Posted on November 16, 2018
Tags: explanation Categories: category theory

This post is the sequel to the yesterday’s post Algebras compatible with list monad gives rise to a monoid. To illustrate how Eilenberg-Moore category can be constructed with algebras on monads.

A question arises as we learned that an adjunction gives rise to a monad and a comonad, does the converse hold as well? Is there a natural way to get an adjunction from a monad? The answer to this is yes. The intuition is that with monad $$T$$, we have plenty of choices for $$C$$, the point is to find out these two functors $$L:T\to C$$ and $$R:C\to T$$ that satisfies the triangular identity.

I’ll review from horizontal composition of natural transformations; then I’ll review the definition of adjunctions and how adjunctions give rise to a monad; finally, I’ll talk about how a Eilenberg-Moore category can be constructed and why it is left adjoint to a monad category.

## Horizontal composition between natural transformations

Natural transformations, of course, can be composed. Natural transformations can compose in two different ways: horizontally and vertically. Vertical composition is just plain morphism composition with little surprise. Horizontal composition is what gets more interesting. Here I’ll denote the identity natural transformation over $$F$$ by simply $$F$$ when there is no ambiguity.

Let’s see what happens if we compose $$\alpha\circ F$$ in the following diagram (called a “whiskering”, because of its shape):

$\xymatrix { E & & D \ar@/_2pc/[ll]^{G'}="a" \ar@/^2pc/[ll]_{G}="b" & C \ar[l]^{F} \ar @2{->}_{\alpha} "b";"a" }$

Now we take $$a:C$$, and see what we get on $$(\alpha \circ F)_a$$.

$\xymatrix { G'(F a) \\ & F a \ar[ul]^{G'} \ar[dl]_{G} & a\ar[l]^F \\ G(F a) \ar[uu]_{\alpha_{F a}} }$

From the diagram we can see $$(\alpha \circ F)_a = \alpha_{F a}$$. Now let’s see another version of whiskering:

$\xymatrix { E & D \ar[l]^{G} & & C \ar@/_2pc/[ll]^{F'}="a" \ar@/^2pc/[ll]_{F}="b" \ar @2{->}_{\alpha} "b";"a" }$

Similarly, take $$a: C$$, let’s see what we get by composing $$(G \circ \alpha)_a$$.

$\xymatrix { G (F' a) & F' a \ar[dd]_{\alpha_a}\ar[l]^G & \\ & & a \ar[ul]^{F'}\ar[dl]^{F} \\ G (F a)\ar[uu]_{G \alpha_a} & F a \ar[l]^G & \\ }$

Thus $$(G\circ \alpha)_a = G \alpha_a$$, not exactly symmetric to the left whiskering version.

Rows of pointing data:
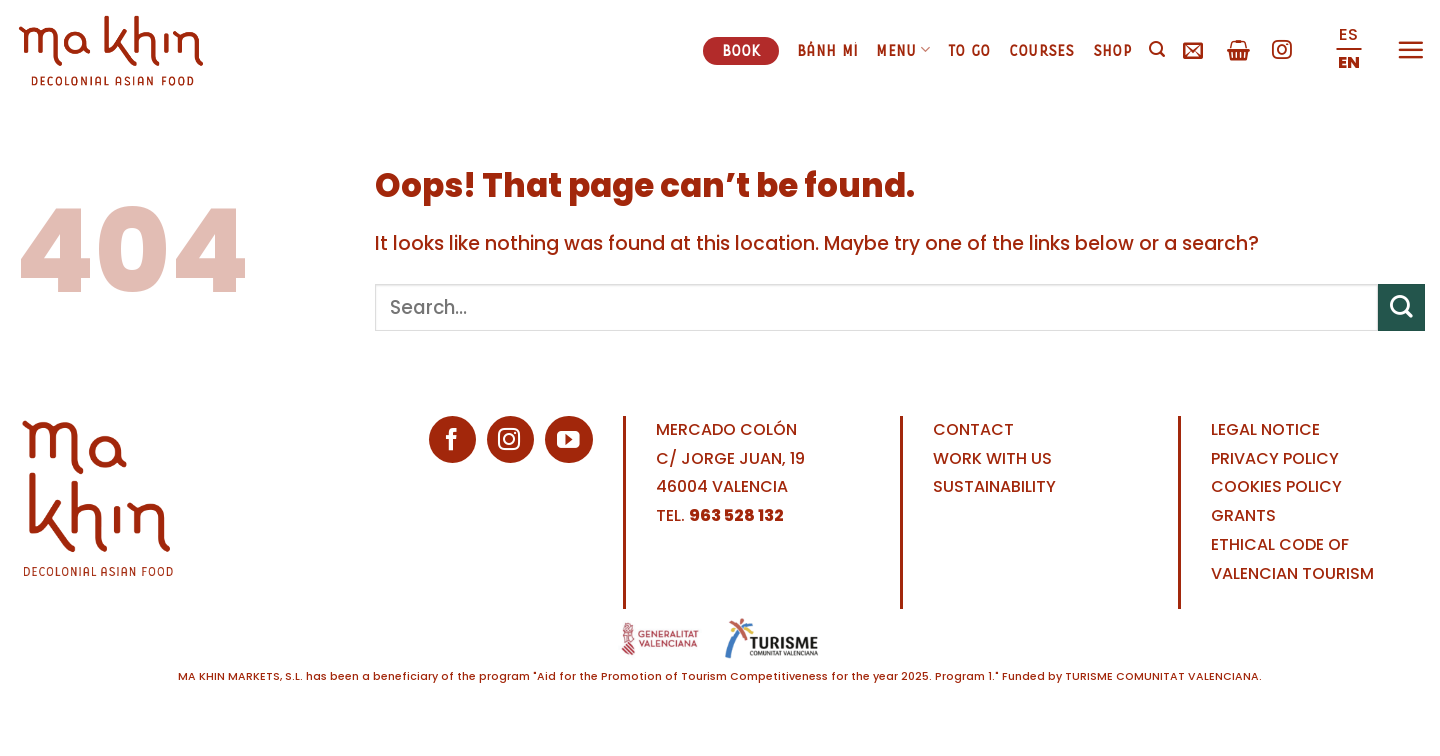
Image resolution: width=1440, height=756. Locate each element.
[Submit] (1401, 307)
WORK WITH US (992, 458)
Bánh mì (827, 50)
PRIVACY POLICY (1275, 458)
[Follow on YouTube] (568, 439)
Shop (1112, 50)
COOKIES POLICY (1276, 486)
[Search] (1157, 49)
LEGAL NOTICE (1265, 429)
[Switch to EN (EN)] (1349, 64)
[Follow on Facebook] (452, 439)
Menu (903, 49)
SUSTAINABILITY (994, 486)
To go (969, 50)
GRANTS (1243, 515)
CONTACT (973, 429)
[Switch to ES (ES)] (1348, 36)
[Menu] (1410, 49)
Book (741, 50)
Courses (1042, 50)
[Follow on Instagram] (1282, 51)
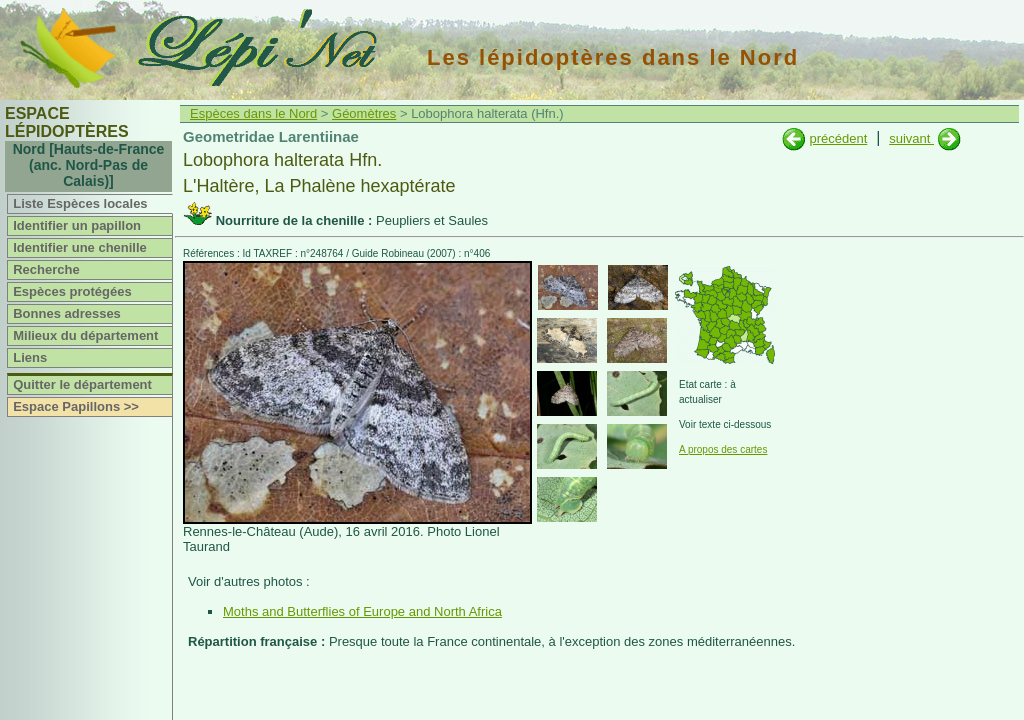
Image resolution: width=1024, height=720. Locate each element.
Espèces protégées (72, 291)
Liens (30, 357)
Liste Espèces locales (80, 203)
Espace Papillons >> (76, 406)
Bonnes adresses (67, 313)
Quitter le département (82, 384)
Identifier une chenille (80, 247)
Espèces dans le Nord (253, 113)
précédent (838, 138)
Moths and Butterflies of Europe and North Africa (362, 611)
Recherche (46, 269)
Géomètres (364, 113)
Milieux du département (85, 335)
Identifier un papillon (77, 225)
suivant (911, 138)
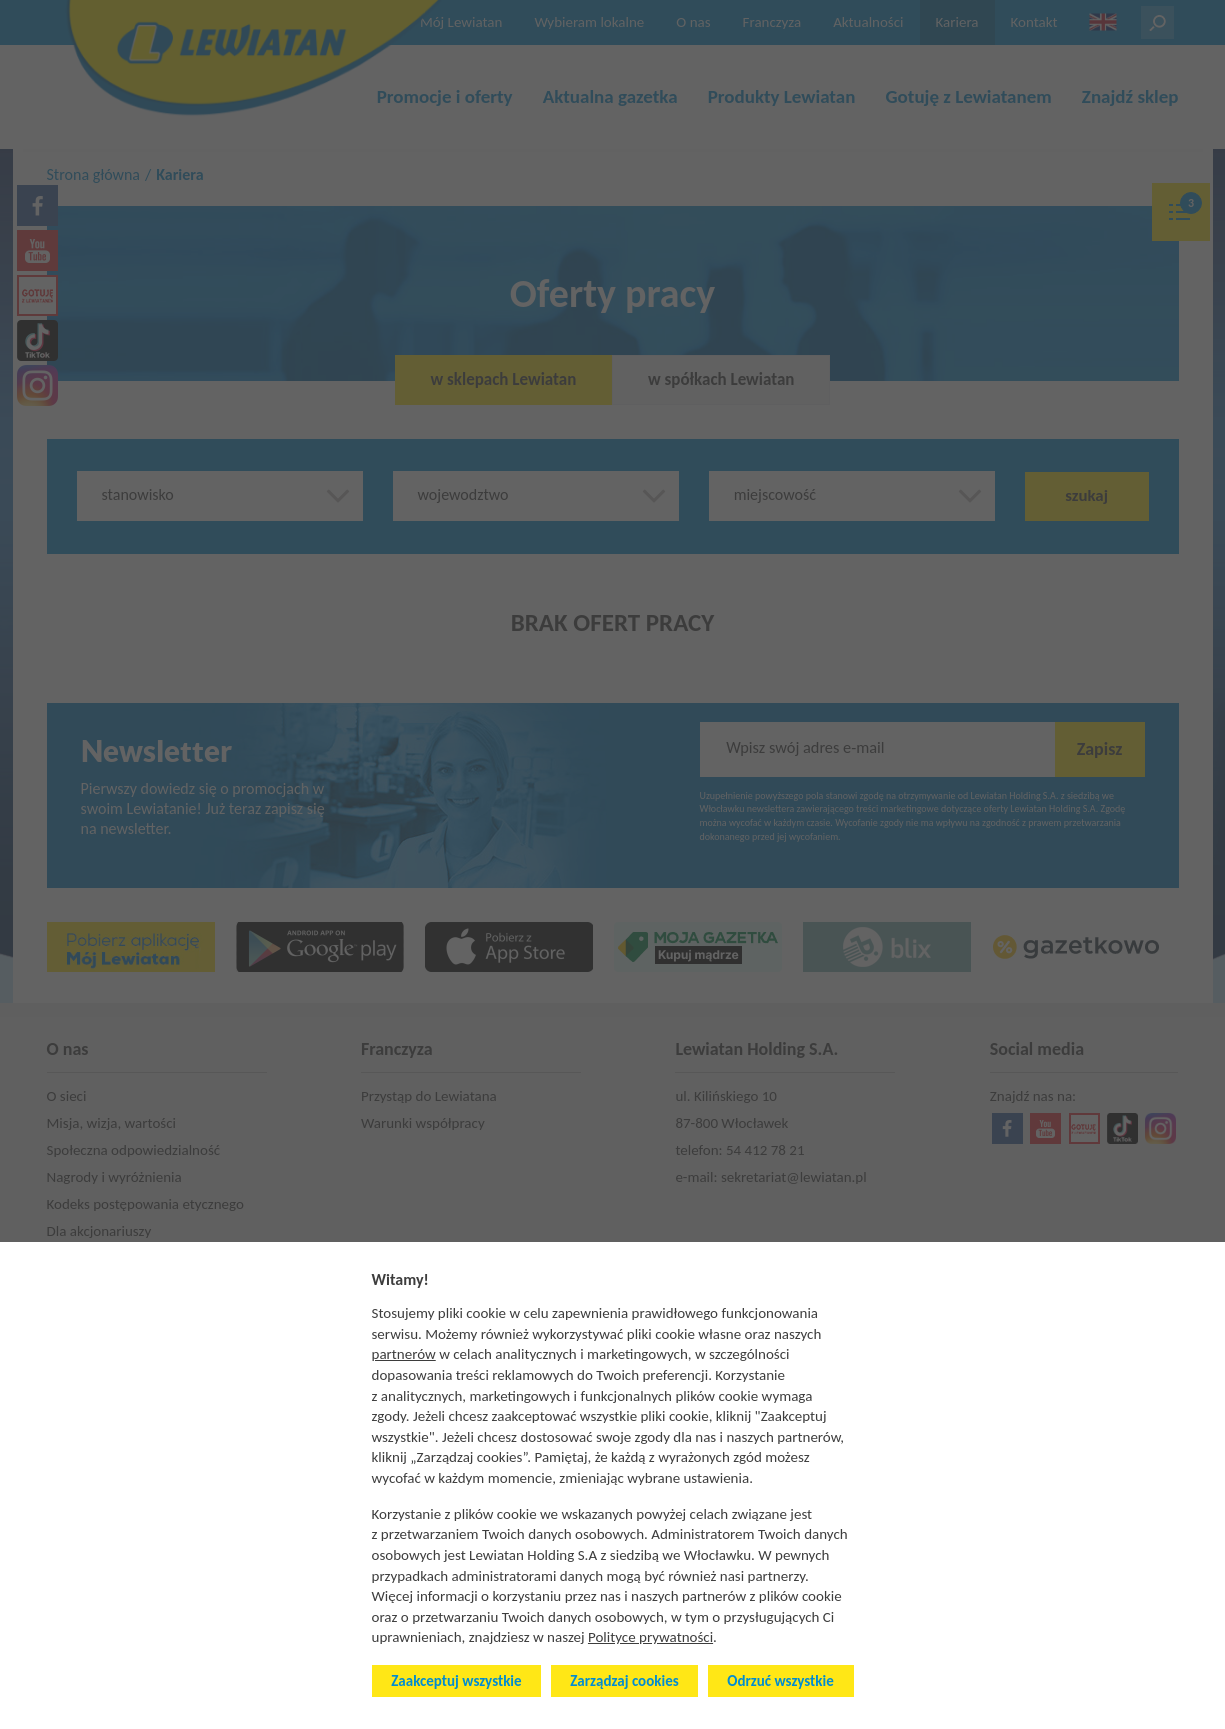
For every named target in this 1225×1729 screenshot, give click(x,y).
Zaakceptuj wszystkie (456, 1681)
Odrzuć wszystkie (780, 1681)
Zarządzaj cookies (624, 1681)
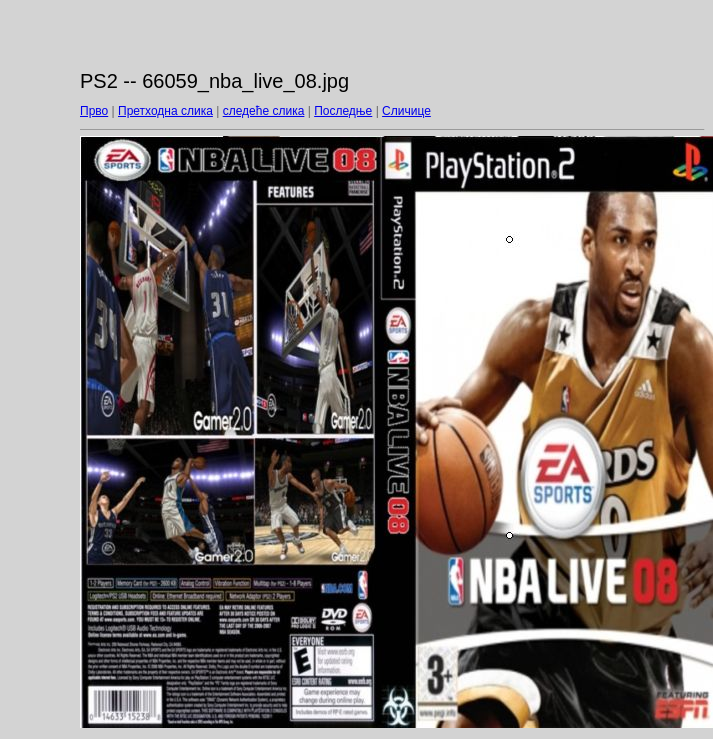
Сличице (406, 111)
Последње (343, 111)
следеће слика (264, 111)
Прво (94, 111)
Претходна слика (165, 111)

*TASK REQUIREMENTS*:
A. List, in order, the three things the category theory post says it will cover in the sentence beginning "I’ll review from horizontal composition".
B. Please revise the category theory post from "Now we take" up to and including "composing $$(G \circ \alpha)_a$$.", swapping "whiskering" for "one-sided composition".

*SOLUTIONS BY TASK*:
A.
1. Horizontal composition of natural transformations
2. The definition of adjunctions and how adjunctions give rise to a monad
3. How an Eilenberg-Moore category can be constructed and why it is left adjoint to a monad category

B.
Now we take $$a:C$$, and see what we get on $$(\alpha \circ F)_a$$.

$\xymatrix { G'(F a) \\ & F a \ar[ul]^{G'} \ar[dl]_{G} & a\ar[l]^F \\ G(F a) \ar[uu]_{\alpha_{F a}} }$

From the diagram we can see $$(\alpha \circ F)_a = \alpha_{F a}$$. Now let’s see another version of one-sided composition:

$\xymatrix { E & D \ar[l]^{G} & & C \ar@/_2pc/[ll]^{F'}="a" \ar@/^2pc/[ll]_{F}="b" \ar @2{->}_{\alpha} "b";"a" }$

Similarly, take $$a: C$$, let’s see what we get by composing $$(G \circ \alpha)_a$$.